Diversification Opportunities for Eastern and Hanover Insurance

-0.72
  Correlation Coefficient

Pay attention - limited upside

The 3 months correlation between Eastern and Hanover is -0.72. Overlapping area represents the amount of risk that can be diversified away by holding Eastern Co and The Hanover Insurance in the same portfolio, assuming nothing else is changed. The correlation between historical prices or returns on Hanover Insurance and Eastern is a relative statistical measure of the degree to which these equity instruments tend to move together. The correlation coefficient measures the extent to which returns on Eastern Co are associated (or correlated) with Hanover Insurance. Values of the correlation coefficient range from -1 to +1, where. The correlation of zero (0) is possible when the price movement of Hanover Insurance has no effect on the direction of Eastern i.e., Eastern and Hanover Insurance go up and down completely randomly.

Pair Corralation between Eastern and Hanover Insurance

Considering the 90-day investment horizon Eastern Co is expected to generate 1.8 times more return on investment than Hanover Insurance. However, Eastern is 1.8 times more volatile than The Hanover Insurance. It trades about 0.26 of its potential returns per unit of risk. The Hanover Insurance is currently generating about -0.17 per unit of risk. If you would invest  2,714  in Eastern Co on September 12, 2024 and sell it today you would earn a total of  286.00  from holding Eastern Co or generate 10.54% return on investment over 90 days.
Time Period3 Months [change]
DirectionMoves Against 
StrengthWeak
Accuracy100.0%
ValuesDaily Returns

Eastern Co  vs.  The Hanover Insurance

 Performance 
       Timeline  
Eastern 

Risk-Adjusted Performance

0 of 100

 
Weak
 
Strong
Very Weak
Over the last 90 days Eastern Co has generated negative risk-adjusted returns adding no value to investors with long positions. Despite quite persistent primary indicators, Eastern is not utilizing all of its potentials. The latest stock price mess, may contribute to short-term losses for the institutional investors.
Hanover Insurance 

Risk-Adjusted Performance

7 of 100

 
Weak
 
Strong
Modest
Compared to the overall equity markets, risk-adjusted returns on investments in The Hanover Insurance are ranked lower than 7 (%) of all global equities and portfolios over the last 90 days. Despite nearly weak technical indicators, Hanover Insurance may actually be approaching a critical reversion point that can send shares even higher in January 2025.

Eastern and Hanover Insurance Volatility Contrast

   Predicted Return Density   
       Returns  

Pair Trading with Eastern and Hanover Insurance

The main advantage of trading using opposite Eastern and Hanover Insurance positions is that it hedges away some unsystematic risk.
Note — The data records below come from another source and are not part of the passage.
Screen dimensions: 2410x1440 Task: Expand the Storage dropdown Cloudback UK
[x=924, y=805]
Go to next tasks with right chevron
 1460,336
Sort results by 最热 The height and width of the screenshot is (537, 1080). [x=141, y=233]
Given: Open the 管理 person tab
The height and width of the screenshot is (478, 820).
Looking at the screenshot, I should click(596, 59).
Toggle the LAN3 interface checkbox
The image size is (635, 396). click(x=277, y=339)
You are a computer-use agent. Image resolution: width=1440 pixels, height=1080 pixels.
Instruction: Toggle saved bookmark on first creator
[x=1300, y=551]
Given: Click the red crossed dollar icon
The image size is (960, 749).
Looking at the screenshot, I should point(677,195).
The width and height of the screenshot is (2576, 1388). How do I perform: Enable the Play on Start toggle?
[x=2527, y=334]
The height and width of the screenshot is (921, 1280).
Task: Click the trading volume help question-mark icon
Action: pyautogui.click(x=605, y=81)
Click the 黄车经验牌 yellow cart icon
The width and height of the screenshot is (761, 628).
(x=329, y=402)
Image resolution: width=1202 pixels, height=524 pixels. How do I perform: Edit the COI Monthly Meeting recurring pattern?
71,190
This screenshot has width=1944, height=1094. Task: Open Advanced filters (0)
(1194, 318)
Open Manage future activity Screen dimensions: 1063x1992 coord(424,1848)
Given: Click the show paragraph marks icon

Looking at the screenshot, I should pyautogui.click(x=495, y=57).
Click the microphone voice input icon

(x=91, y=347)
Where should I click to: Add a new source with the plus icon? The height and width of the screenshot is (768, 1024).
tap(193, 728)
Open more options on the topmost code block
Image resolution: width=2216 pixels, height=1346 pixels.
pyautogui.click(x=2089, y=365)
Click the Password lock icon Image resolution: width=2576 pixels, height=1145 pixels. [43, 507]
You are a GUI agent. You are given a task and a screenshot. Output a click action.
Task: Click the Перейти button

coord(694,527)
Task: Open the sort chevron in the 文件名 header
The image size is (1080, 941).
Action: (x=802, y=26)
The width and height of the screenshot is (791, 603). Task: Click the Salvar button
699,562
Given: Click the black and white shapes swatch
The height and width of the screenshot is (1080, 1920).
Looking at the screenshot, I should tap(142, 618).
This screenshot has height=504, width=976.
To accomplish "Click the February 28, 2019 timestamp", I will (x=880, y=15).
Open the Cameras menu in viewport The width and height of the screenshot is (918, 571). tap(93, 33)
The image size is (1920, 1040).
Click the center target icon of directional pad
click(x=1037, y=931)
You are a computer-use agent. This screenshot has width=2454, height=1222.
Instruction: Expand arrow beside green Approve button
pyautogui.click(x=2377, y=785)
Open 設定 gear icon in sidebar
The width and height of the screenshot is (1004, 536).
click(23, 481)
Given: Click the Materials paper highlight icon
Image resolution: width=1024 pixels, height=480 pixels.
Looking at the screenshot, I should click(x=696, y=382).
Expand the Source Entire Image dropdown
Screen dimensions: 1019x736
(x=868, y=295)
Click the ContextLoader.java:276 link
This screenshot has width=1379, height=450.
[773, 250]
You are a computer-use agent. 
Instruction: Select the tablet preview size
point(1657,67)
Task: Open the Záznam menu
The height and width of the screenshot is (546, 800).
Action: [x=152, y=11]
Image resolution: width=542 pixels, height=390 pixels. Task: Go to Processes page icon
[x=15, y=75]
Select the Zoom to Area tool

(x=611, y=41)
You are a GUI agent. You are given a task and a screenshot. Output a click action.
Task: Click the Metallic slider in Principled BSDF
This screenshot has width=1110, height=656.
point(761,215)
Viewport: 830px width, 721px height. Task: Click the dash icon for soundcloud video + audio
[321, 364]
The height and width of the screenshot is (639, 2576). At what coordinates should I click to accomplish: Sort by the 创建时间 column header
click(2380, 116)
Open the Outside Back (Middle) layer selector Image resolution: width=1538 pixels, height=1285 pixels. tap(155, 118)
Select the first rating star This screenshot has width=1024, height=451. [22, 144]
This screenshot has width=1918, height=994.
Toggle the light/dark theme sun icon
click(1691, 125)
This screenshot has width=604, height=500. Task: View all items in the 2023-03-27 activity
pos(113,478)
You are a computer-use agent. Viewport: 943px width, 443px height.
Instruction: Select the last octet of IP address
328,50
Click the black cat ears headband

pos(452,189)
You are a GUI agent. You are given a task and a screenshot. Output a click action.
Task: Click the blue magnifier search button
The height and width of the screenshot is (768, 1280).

Because of two separate transactions, even if Eastern position performs unexpectedly, Hanover Insurance can make up some of the losses. Pair trading also minimizes risk from directional movements in the market. For example, if an entire industry or sector drops because of unexpected headlines, the short position in Hanover Insurance will offset losses from the drop in Hanover Insurance's long position.
The idea behind Eastern Co and The Hanover Insurance pairs trading is to make the combined position market-neutral, meaning the overall market's direction will not affect its win or loss (or potential downside or upside). This can be achieved by designing a pairs trade with two highly correlated stocks or equities that operate in a similar space or sector, making it possible to obtain profits through simple and relatively low-risk investment.
Check out your portfolio center.
Note that this page's information should be used as a complementary analysis to find the right mix of equity instruments to add to your existing portfolios or create a brand new portfolio. You can also try the Balance Of Power module to check stock momentum by analyzing Balance Of Power indicator and other technical ratios.